Introduction

Generative AI models have been on fire lately. Proponents peddle it as the next “internet” like revolution. Startups and big tech companies can’t resist the urge to throw more money at it. Most of this has given me FOMO over AI. Perhaps there is something I don’t understand. In the latest attempt, I plugged in models from Huggingface, which reminded me of a more modern but janky scikit-learn.

Background

Round 1: In college (around 2015~2016) I messed around with some basic machine learning. I implemented neural networks inference and training in C++/Python/Julia. I plugged in several models from scikit-learn. I bred feature-selectors using genetic algorithms. I submitted mediocre models to Kaggle, an online machine learning contest platform. I even skimmed the top placement’s creative solutions. It was fun and all, but it was mostly the end of my machine learning explorations.

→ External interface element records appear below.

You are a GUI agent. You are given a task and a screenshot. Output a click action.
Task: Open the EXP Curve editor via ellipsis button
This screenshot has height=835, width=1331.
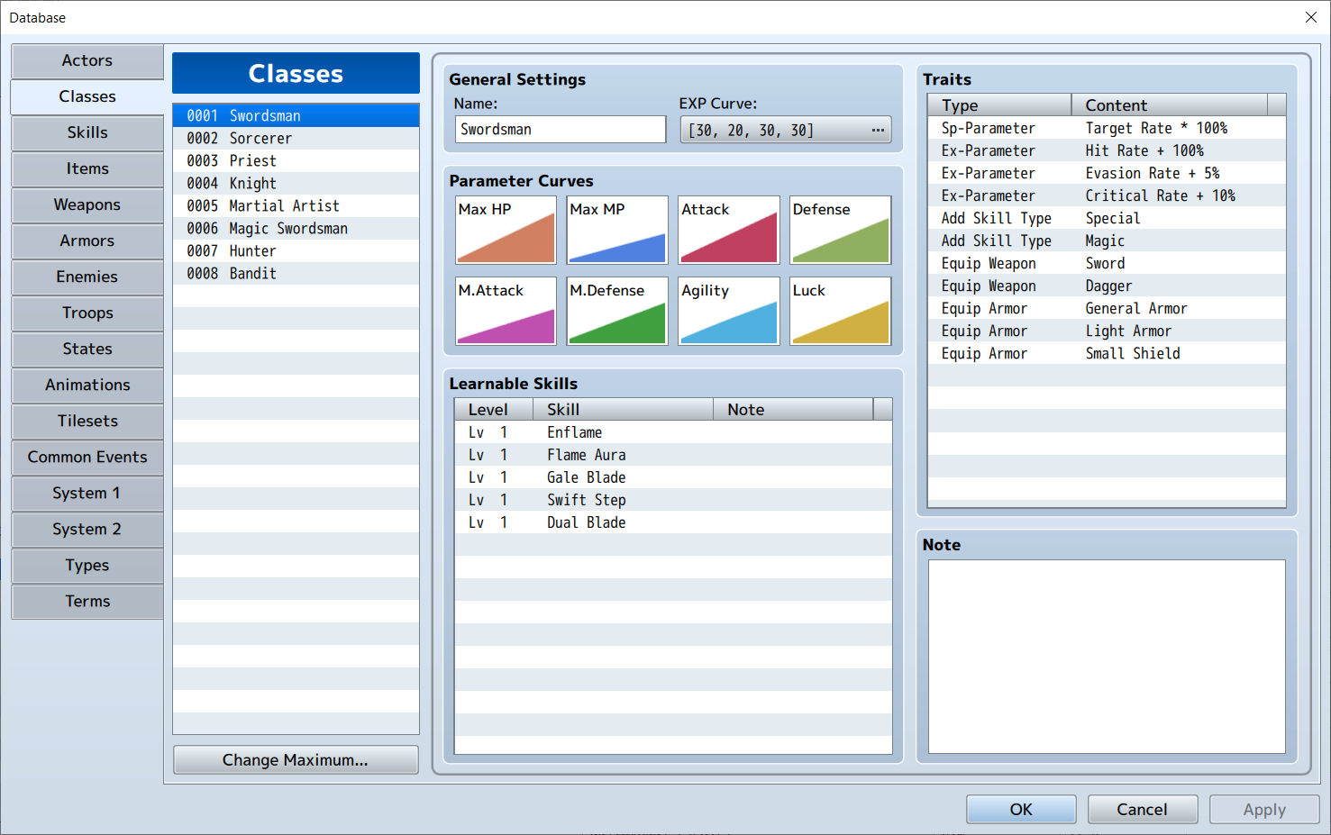pos(877,130)
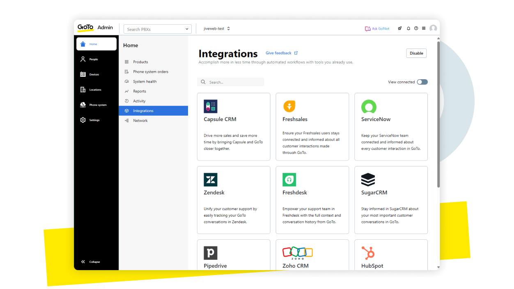
Task: Click the help question mark icon
Action: (416, 28)
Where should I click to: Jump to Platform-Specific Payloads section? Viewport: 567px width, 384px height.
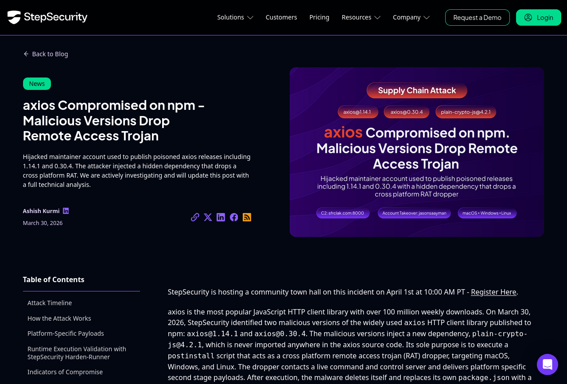[66, 334]
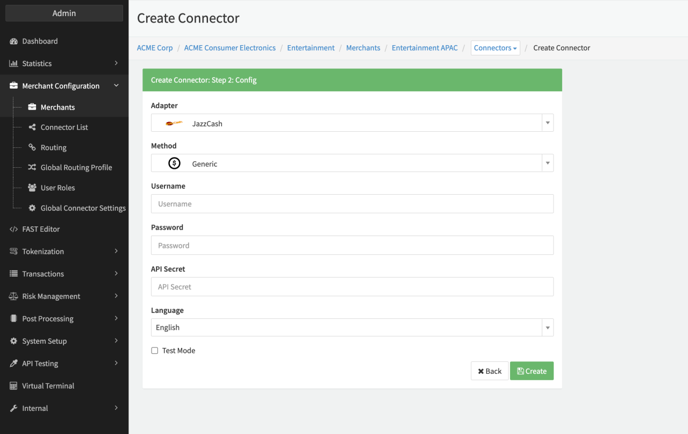Viewport: 688px width, 434px height.
Task: Open the Method dropdown showing Generic
Action: click(x=352, y=163)
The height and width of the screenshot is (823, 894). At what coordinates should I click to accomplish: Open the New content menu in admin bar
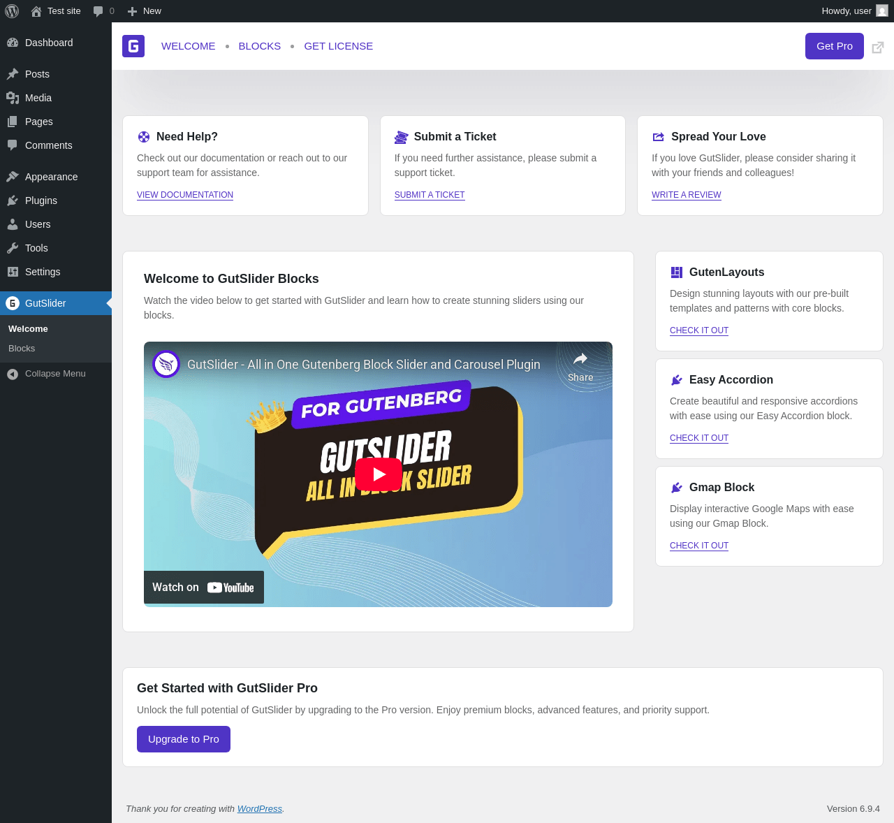pos(144,11)
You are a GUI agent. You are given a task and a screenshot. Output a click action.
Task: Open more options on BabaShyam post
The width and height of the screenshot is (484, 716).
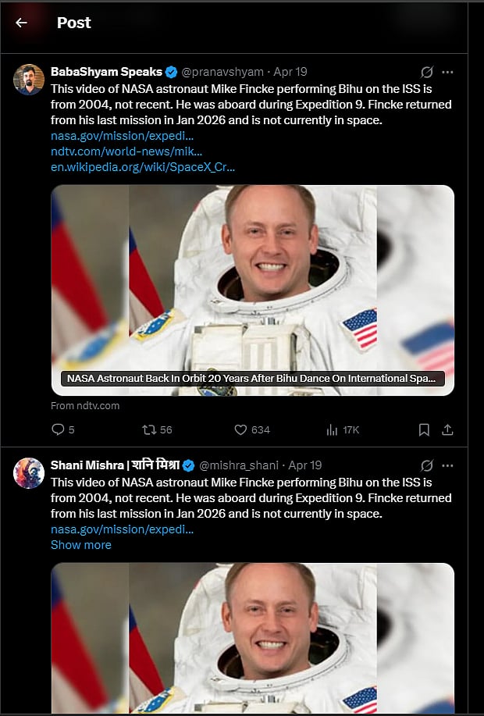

Round 2: Over the years I didn’t use much machine learning. If anything, I’ve been looking on how to reduce technological distractions around me. When GitHub Copilot came out for technical preview around Mid 2021, I signed up immediately. My expectations were low, but I was impressed by the technology and curious to see how well it would do. As expected, I was impressed with GitHub Copilot’s technical achievement. As a tool though, I found the code generation somewhat distracting (expected), but it was great and generating docstrings on all my public structs and functions, an unexpected surprise.

Round 3: What I Did

I delved into AI for a month or so.

I used Huggingface’s inference API to run some models. The inference API (documentation) makes it fast and easy to run models, even on potato hardware. However, not all model types are available using the inference API, I especially wanted to try the text to vector models. After reading the docs for downloading and running models locally, I managed to slap together a half-baked search engine. The final result of vector search was unimpressive.

The next stop was running LLMs. I sudo pacman -S ollama my way into running the Phi-3 mini model. The model ran quickly and with a small memory footprint due to the Q4 quantization cramming by cramming 16 bits information into just 4 bits. This breakthrough allowed me to even run Phi-3 mini on a Raspberry Pi 5. The next step from this, I ran sudo pacman -S ollama-rocm and the models ran faster on my GPU. I really did not expect this to work at all. At the largest, I was able to run a variant of the Codestral 22B model.

Takeaways

LLMs Can Run On Lots of Hardware

I purchased an AMD card last year expecting to do no ML work on it. When models were able to run on the GPU, they ran pretty well. I was able to run a Q4 quantized Llama 3 8B model as 80 tokens/second; this is plenty fast.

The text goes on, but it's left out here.